Written exercise 1:
Please reproduce the entries that follow the text, line by line, with no change to any of them.
== Extracted text ==
El Diablito (The Little Devil, which was originally to be called Volumen 2) is the second studio album by Mexican rock band Caifanes, released on June 19, 1990. Original members Saúl Hernández, Alfonso André, Sabo Romo, and Diego Herrera returned, along with a new guitar player, Alejandro Marcovich, who joined in September 1989.

Track listing 
All songs written by Saúl Hernández except where noted.
===
== Task inputs ==
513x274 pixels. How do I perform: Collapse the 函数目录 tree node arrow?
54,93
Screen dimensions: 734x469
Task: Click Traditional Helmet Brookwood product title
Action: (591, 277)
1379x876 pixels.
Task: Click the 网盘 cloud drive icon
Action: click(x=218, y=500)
===
Written exercise 2:
In the El Diablito passage, which guitar player joined Caifanes in September 1989?

Correct result 1:
513x274 pixels. How do I perform: Collapse the 函数目录 tree node arrow?
54,93
Screen dimensions: 734x469
Task: Click Traditional Helmet Brookwood product title
Action: (591, 277)
1379x876 pixels.
Task: Click the 网盘 cloud drive icon
Action: click(x=218, y=500)

Correct result 2:
Alejandro Marcovich